Stored items:
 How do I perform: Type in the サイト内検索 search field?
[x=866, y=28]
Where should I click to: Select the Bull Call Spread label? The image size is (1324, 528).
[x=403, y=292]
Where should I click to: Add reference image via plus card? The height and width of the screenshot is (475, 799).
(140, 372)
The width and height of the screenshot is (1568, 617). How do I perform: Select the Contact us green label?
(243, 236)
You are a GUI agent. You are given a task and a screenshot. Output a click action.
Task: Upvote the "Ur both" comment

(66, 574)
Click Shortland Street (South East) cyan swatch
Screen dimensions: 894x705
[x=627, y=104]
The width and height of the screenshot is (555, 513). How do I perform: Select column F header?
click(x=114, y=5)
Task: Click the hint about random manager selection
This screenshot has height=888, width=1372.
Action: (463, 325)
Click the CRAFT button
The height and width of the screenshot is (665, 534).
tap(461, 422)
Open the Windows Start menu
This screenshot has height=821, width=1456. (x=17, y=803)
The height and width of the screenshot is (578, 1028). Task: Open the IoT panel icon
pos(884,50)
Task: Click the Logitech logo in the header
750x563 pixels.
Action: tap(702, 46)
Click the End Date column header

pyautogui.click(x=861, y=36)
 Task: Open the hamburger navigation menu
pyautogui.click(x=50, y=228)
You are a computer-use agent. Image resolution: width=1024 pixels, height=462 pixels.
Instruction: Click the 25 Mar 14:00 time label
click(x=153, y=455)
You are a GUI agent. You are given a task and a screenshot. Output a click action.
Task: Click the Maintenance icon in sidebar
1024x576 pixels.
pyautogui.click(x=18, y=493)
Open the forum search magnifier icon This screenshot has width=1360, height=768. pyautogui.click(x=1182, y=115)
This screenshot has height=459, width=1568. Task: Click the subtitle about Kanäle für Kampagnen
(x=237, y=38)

## The task
An exact transcription of all the records is required.

## The completed task
 How do I perform: Type in the サイト内検索 search field?
[x=866, y=28]
Where should I click to: Select the Bull Call Spread label? The image size is (1324, 528).
[x=403, y=292]
Where should I click to: Add reference image via plus card? The height and width of the screenshot is (475, 799).
(140, 372)
The width and height of the screenshot is (1568, 617). How do I perform: Select the Contact us green label?
(243, 236)
You are a GUI agent. You are given a task and a screenshot. Output a click action.
Task: Upvote the "Ur both" comment

(66, 574)
Click Shortland Street (South East) cyan swatch
Screen dimensions: 894x705
[x=627, y=104]
The width and height of the screenshot is (555, 513). How do I perform: Select column F header?
click(x=114, y=5)
Task: Click the hint about random manager selection
This screenshot has height=888, width=1372.
Action: (463, 325)
Click the CRAFT button
The height and width of the screenshot is (665, 534).
tap(461, 422)
Open the Windows Start menu
This screenshot has height=821, width=1456. (x=17, y=803)
The height and width of the screenshot is (578, 1028). Task: Open the IoT panel icon
pos(884,50)
Task: Click the Logitech logo in the header
750x563 pixels.
Action: tap(702, 46)
Click the End Date column header

pyautogui.click(x=861, y=36)
 Task: Open the hamburger navigation menu
pyautogui.click(x=50, y=228)
You are a computer-use agent. Image resolution: width=1024 pixels, height=462 pixels.
Instruction: Click the 25 Mar 14:00 time label
click(x=153, y=455)
You are a GUI agent. You are given a task and a screenshot. Output a click action.
Task: Click the Maintenance icon in sidebar
1024x576 pixels.
pyautogui.click(x=18, y=493)
Open the forum search magnifier icon This screenshot has width=1360, height=768. pyautogui.click(x=1182, y=115)
This screenshot has height=459, width=1568. Task: Click the subtitle about Kanäle für Kampagnen
(x=237, y=38)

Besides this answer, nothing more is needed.